The most important material of the AcademySampo are the student registers (‘ylioppilasmatrikkelit’ in Finnish) of the Royal Academy of Turku and the University of Helsinki, which contain information about all persons enrolled at the university during that period. At the time, the Academy of Turku – which became the University of Helsinki in 1919 – was the only university in Finland. The researchers have supplemented the database with information on the later stages of students’ lives, such as relationships, careers, and professions. The AcademySampo includes a “home page” for all the 28,000 people listed in the student registers. In addition, up to about 50,000 other people have been recognized from the texts. The home page gathers together biographical information about a certain person, and all the crumbs of information related to them have been linked together. The data has also been linked to external databases, such as the BiographySampo and the collections of the Finnish Literature Society, as well as WikiData.
The AcademySampo provides comprehensive information on several important figures in Finnish history, such as the national poet Johan Ludvig Runeberg, the composer Jean Sibelius, President Carl Gustaf Emil Mannerheim, Professor Henrik Gabriel Porthan who has been called the father of Finnish history, and Tekla Hultin who was the first Finnish woman to receive a Ph.D. degree and who had a successful career as a journalist, editor-in-chief, and political influencer. In total, the AcademySampo lists 521 women who enrolled to study at the university, including Maria Tschetschulin – the first female high school graduate in the Nordics – and Emma Irene Åström – Finland’s first female university graduate.

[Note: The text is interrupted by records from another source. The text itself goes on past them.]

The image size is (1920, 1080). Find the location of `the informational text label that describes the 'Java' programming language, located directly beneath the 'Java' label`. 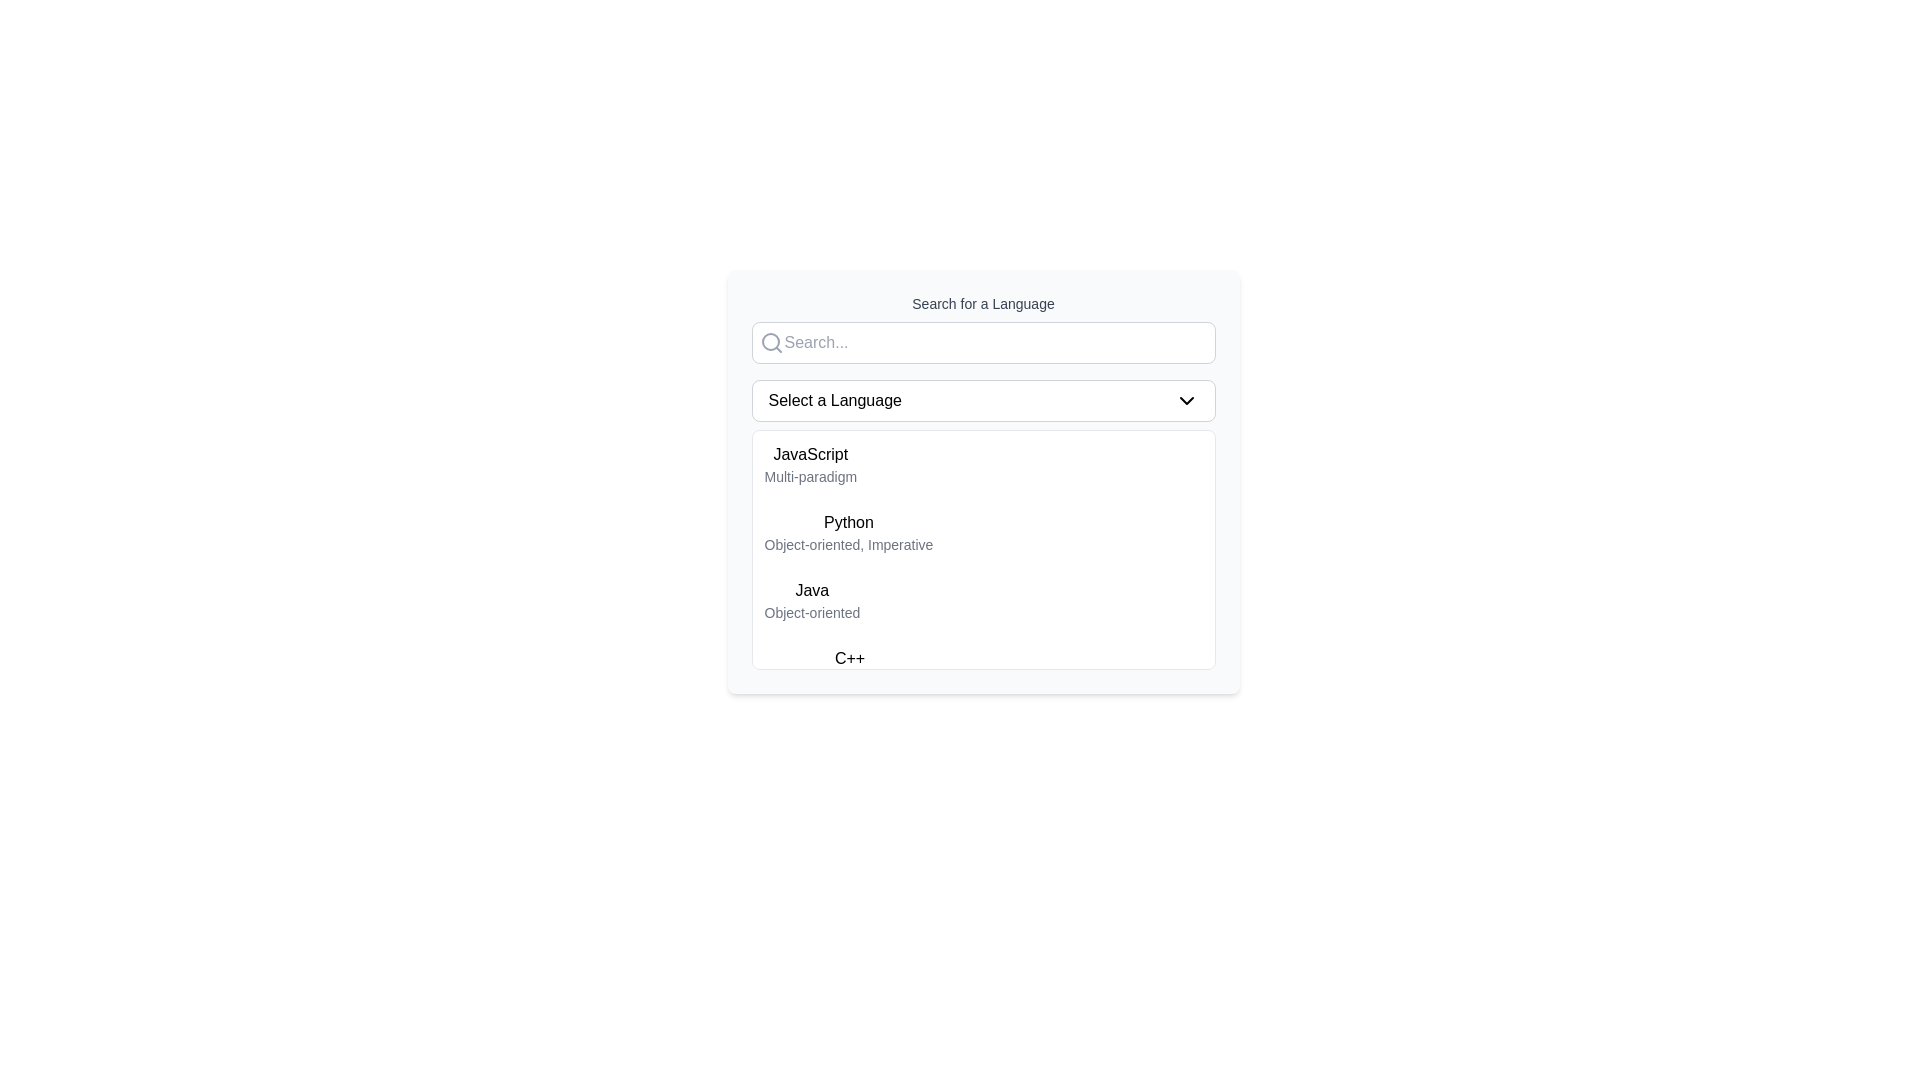

the informational text label that describes the 'Java' programming language, located directly beneath the 'Java' label is located at coordinates (812, 612).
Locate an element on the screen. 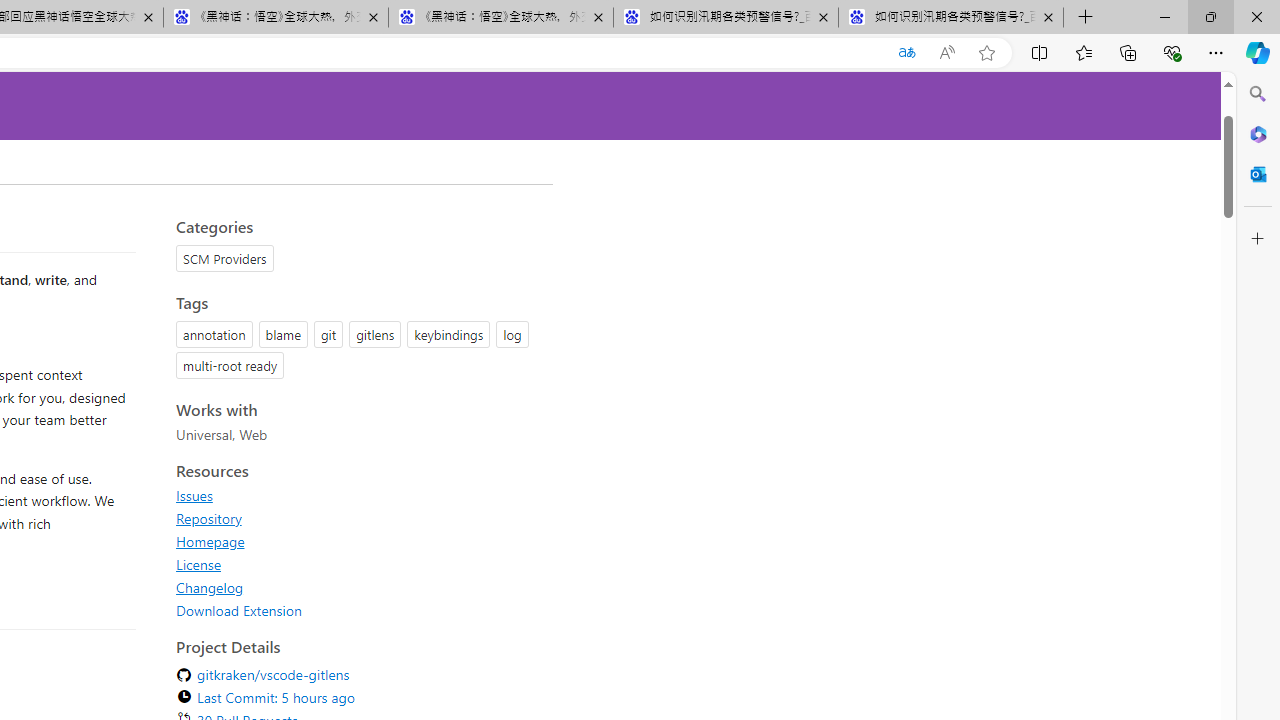 The image size is (1280, 720). 'Repository' is located at coordinates (209, 517).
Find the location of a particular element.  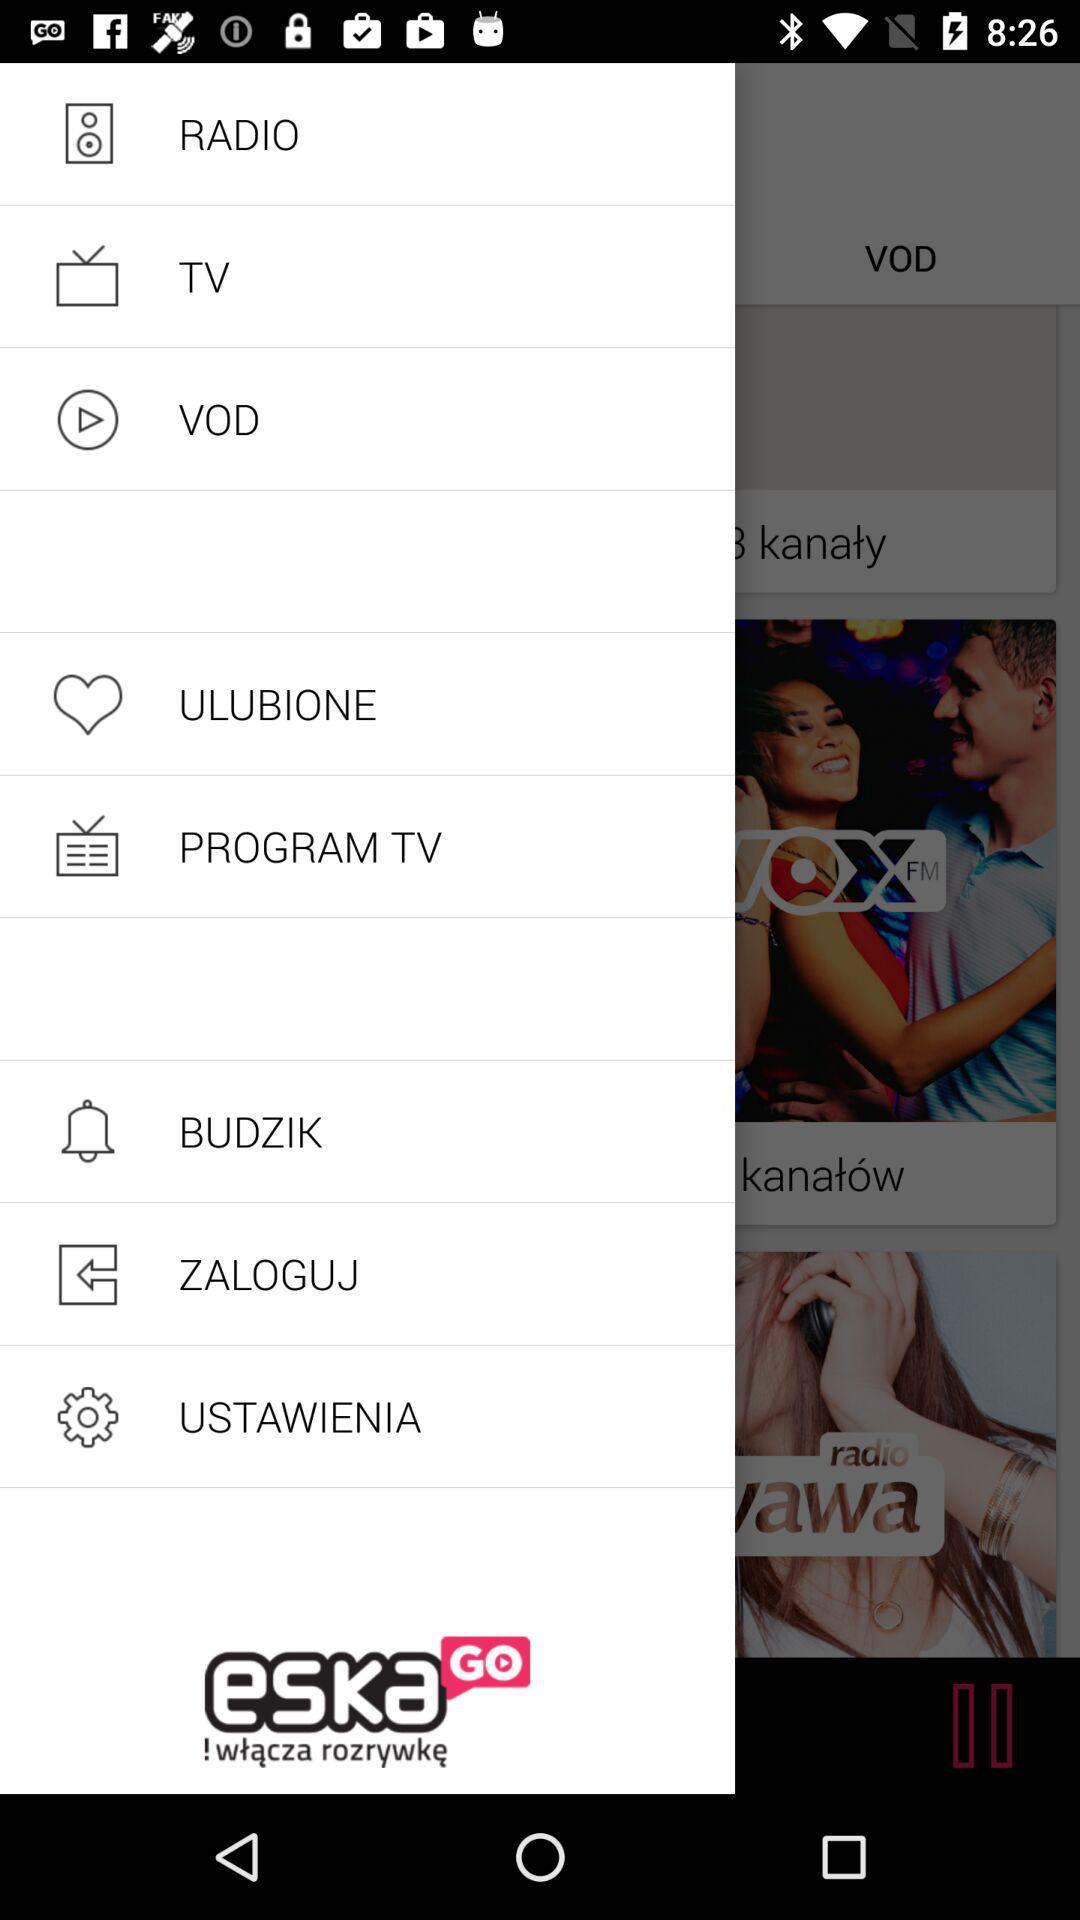

the pause icon is located at coordinates (987, 1724).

Technologies of the semantic web are the technical innovation behind the AcademySampo. The semantic web is a data network created within the internet to answer the needs of computers. In it, the information is linked to each other. The idea is that the computer understands the semantic web – while the human user, in turn, understands and uses the web pages created by the machine using the semantic web. The same technology was also behind the previously published Sampo portals, such as WarSampo and BiographySampo. According to Eero Hyvönen, Professor at Aalto University and Director of HELDIG ‘Technically, what is new in the Academy Sampo, are the use of learning artificial intelligence in investigating relationships between different people, and new types of network analyzes, among other things.’

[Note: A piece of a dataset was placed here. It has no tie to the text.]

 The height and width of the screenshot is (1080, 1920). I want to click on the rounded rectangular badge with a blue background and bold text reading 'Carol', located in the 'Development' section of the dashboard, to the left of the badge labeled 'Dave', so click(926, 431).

The service includes intelligent search and browsing functions, which are combined with data analytical tools and data visualizations in the form of networks, statistics, graphs, and maps. Thus, users can easily utilize and visualize data without having to learn to program complex data analytics tools.

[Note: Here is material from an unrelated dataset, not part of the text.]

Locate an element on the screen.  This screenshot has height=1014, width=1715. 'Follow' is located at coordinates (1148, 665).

The image below visualizes J. L. Runeberg’s academic network, which can be created with a few clicks.
A collaborative effort between humanists and computer scientists
The AcademySampo is based on years of effort by humanists and computer scientists. The digitization, transliteration, and completion of handwritten student registers was largely a handicraft contract of about ten person years, drawn by Yrjö Kotivuori from the National Archives of Finland and Veli-Matti Autio from the archives of the University of Helsinki’s Archives and Registry.
After that, computer scientists created a semantic network, published the network as an open linked data service for everyone to use, and implemented the intelligent online service Akatemiasampo.fi using the service’s interfaces. The AcademySampo can be used by both researchers and citizens interested in history. The launch event, which will be open for everyone interested in the topic, will showcase how AcademySampo helps historians and genealogists, among other people.
AcademySampo has been implemented at Aalto University in co-operation with the University of Helsinki’s Center for Digital Humanities HELDIG and the archives of the University of Helsinki’s Archives and Registry. It is part of the digital anthropology linked open data infrastructure in Finland (LODI4DH), which is part of the Academy of Finland’s roadmap.